Sometimes, these alternate realities are not easy to reconcile. 🙂
Luckily, my wonderful DIL is a good mediator, as are my husband and younger son. And my grandson is a marvelous distraction.
And even though it looks like chaos, w/ all the branches strewn beneath, I know that the magnolia is the best compromise possible — more branches left lower (and fuller) than Nathan probably anticipated, but fewer than I would have done for my own tree.
Parenting is like this. You’re always juggling freedom w/ knowledge. In this case, I have a LOT of tree knowledge, hard-won over decades of crappy yards, and reading up on the various ecologies where we’ve lived. The desert (henna and Natal plum and hibiscus), the tropics (plumeria and bougainvillea), the prairie (dogwood and redbud and pecan).
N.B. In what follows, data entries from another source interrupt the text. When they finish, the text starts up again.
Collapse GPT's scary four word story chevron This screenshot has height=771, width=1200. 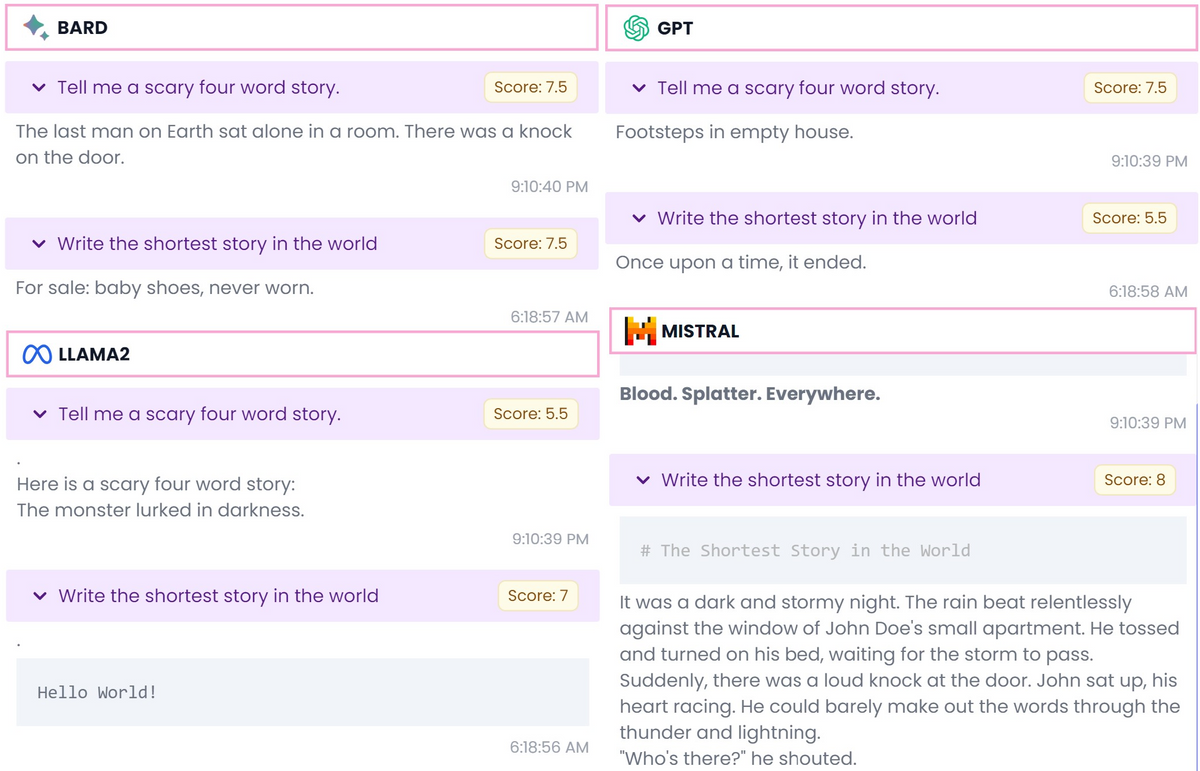(x=639, y=89)
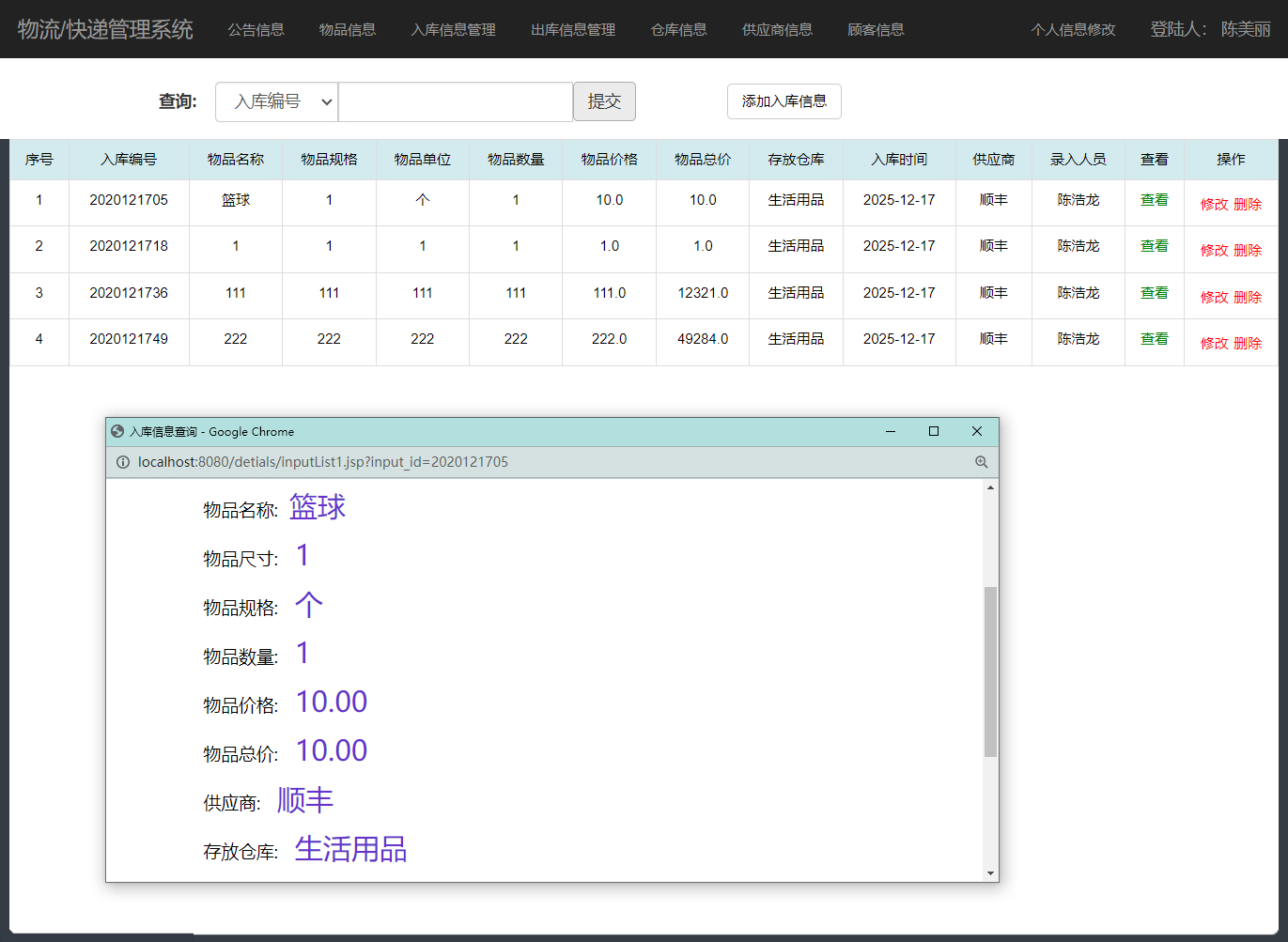Click 查看 on record 2020121736

[1154, 293]
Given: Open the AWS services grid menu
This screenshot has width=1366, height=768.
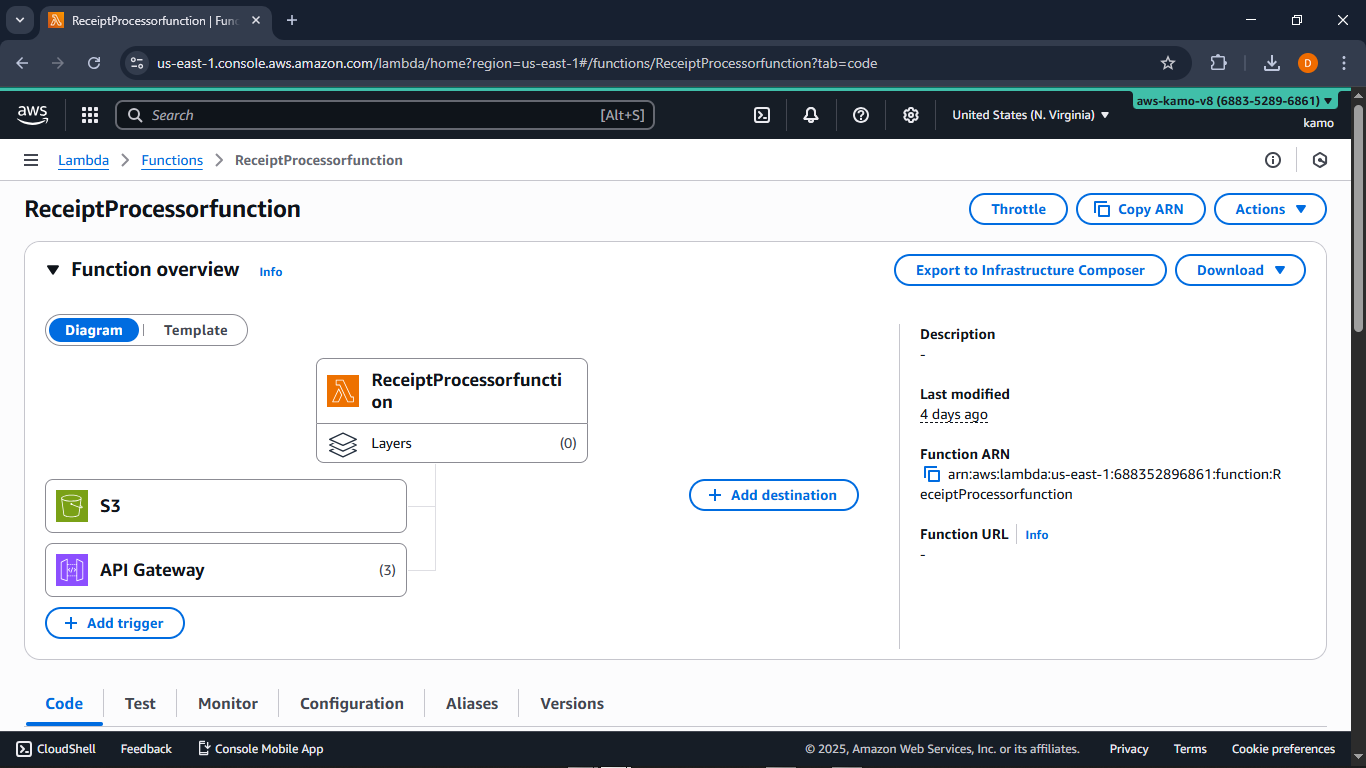Looking at the screenshot, I should point(90,115).
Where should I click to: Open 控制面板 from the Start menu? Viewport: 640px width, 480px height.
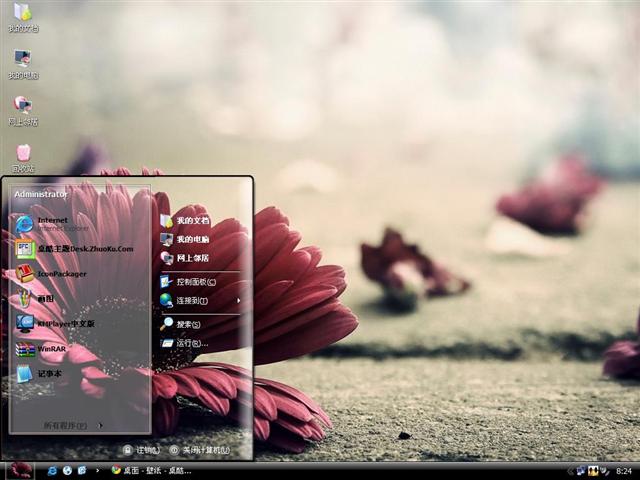click(x=195, y=282)
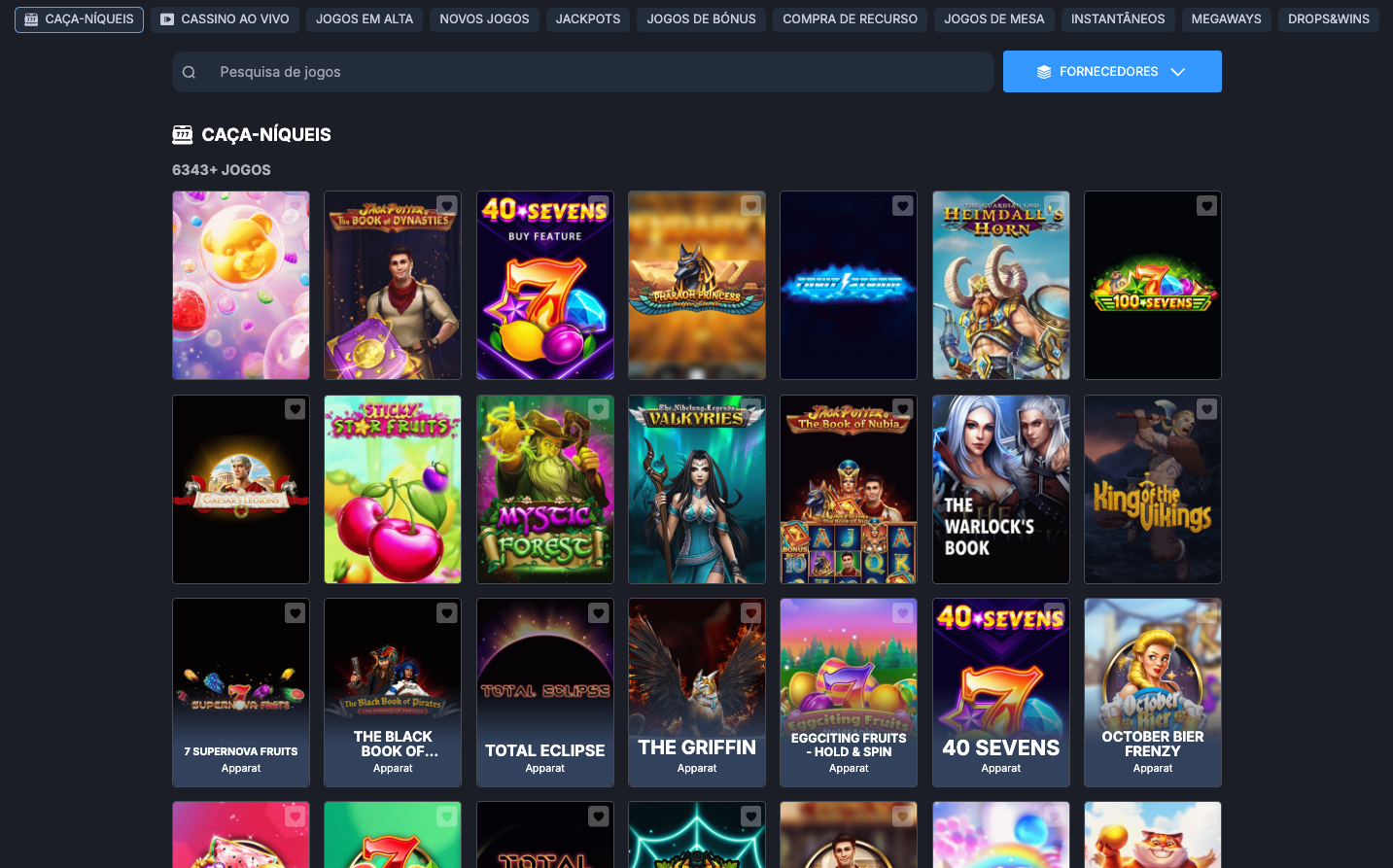The width and height of the screenshot is (1393, 868).
Task: Click the chevron arrow in Fornecedores button
Action: [x=1178, y=72]
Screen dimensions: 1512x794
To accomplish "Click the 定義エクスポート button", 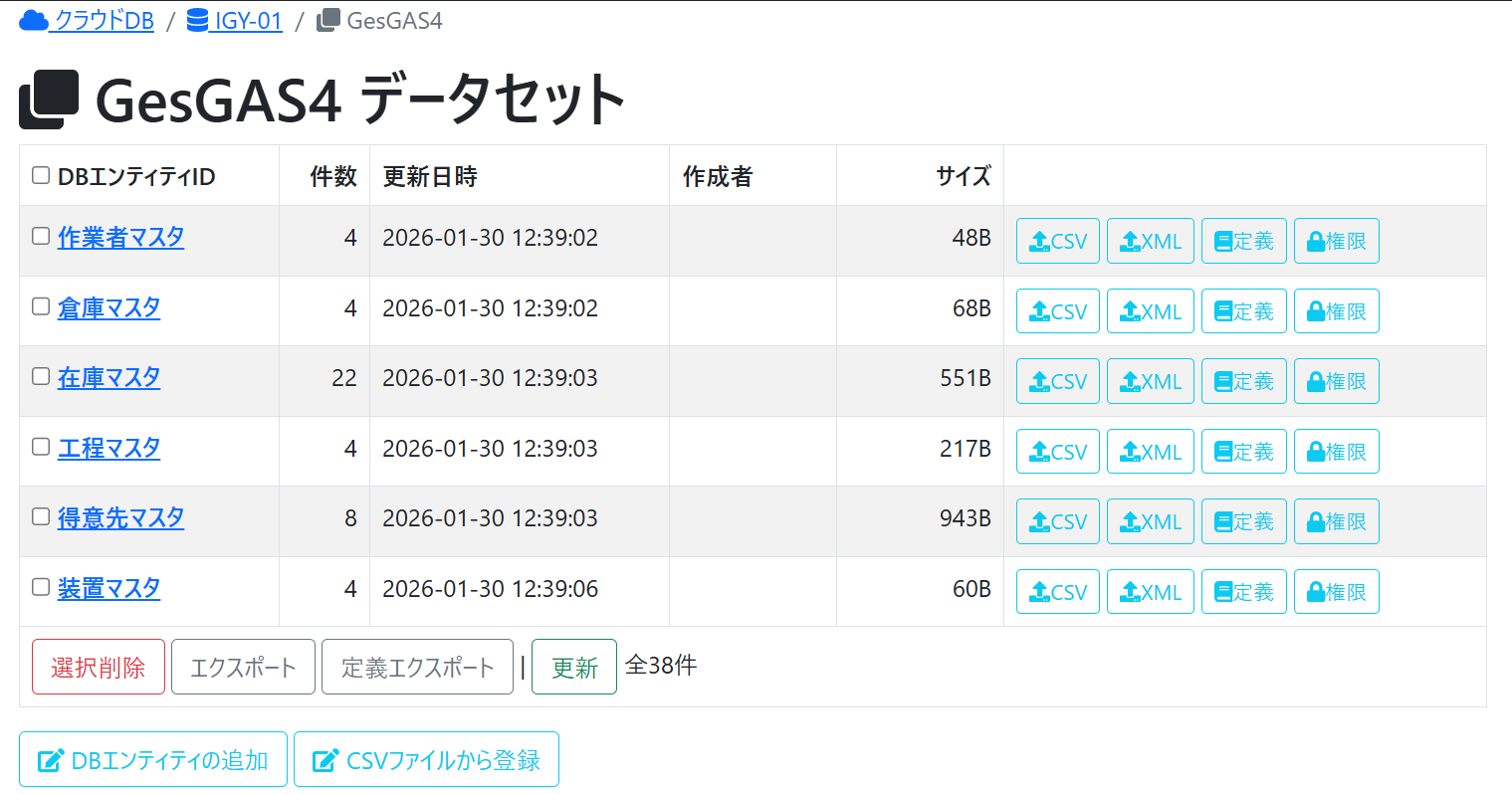I will (417, 667).
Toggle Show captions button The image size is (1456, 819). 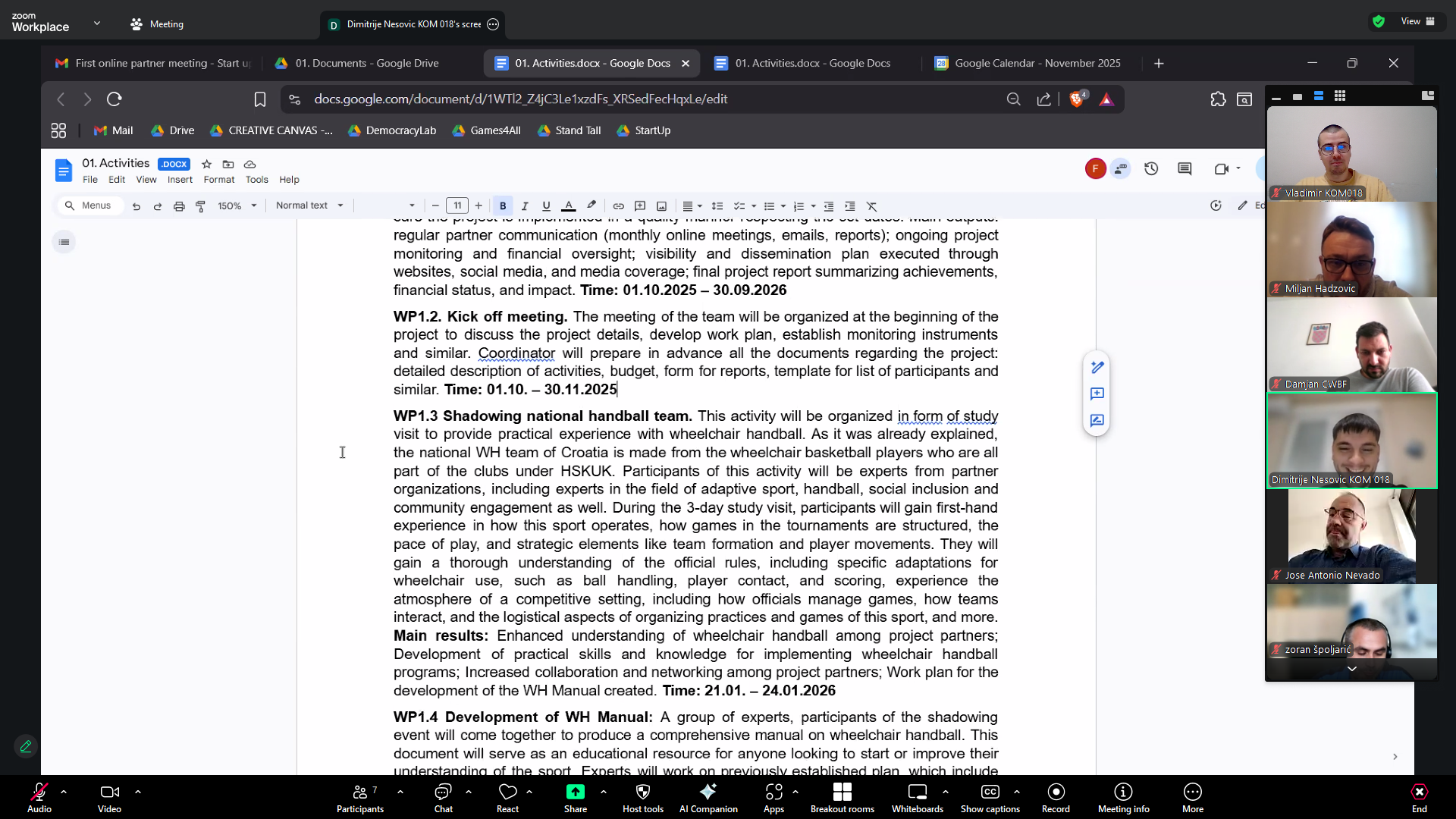tap(990, 797)
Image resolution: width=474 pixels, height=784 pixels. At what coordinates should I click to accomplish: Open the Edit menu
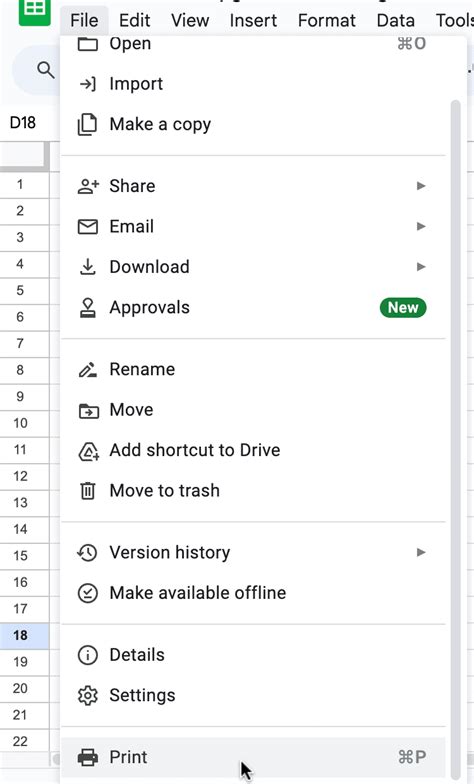pos(134,20)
I’m a complete tree nerd, I confess. 🙂
But my son isn’t, although he’s quite knowledgeable in his own right. And like most of our children, his objectives are different than mine. For me, aesthetics is a huge deal. For him, the man who began his college career as an engineer, functionality is more critical. He is his father’s son: he want head room for a mower. Me? I’d push the mower forward under the tree line. 🙂
But as you can see, together with my daughter-in-law, husband, and younger son, the two trees turned out well. And in the long-term? They’ll flourish. Kind of like my sons: not what I thought they’d be (I never planned for them to live so far away!), but incredibly lovely.
This seems an appropriate reflection, given that this is the last holiday we’ll all share for quite a while. My younger son is readying for an around-the-world trip, one he anticipates will take at least a year or more. Which means this Fourth of July holiday is all the more precious. And the hot, sweaty work of picking up branches, and straining against lopper just sliiiiightly too small for the branch that needs cutting less a pain than a communal project.
This isn’t work I like to do at home. But here, w/ family members on the deck, taking turns holding & feeding the grandson, it’s heaven. Or at least a Virginia equivalent. Amazing what love can do to sweeten hard work.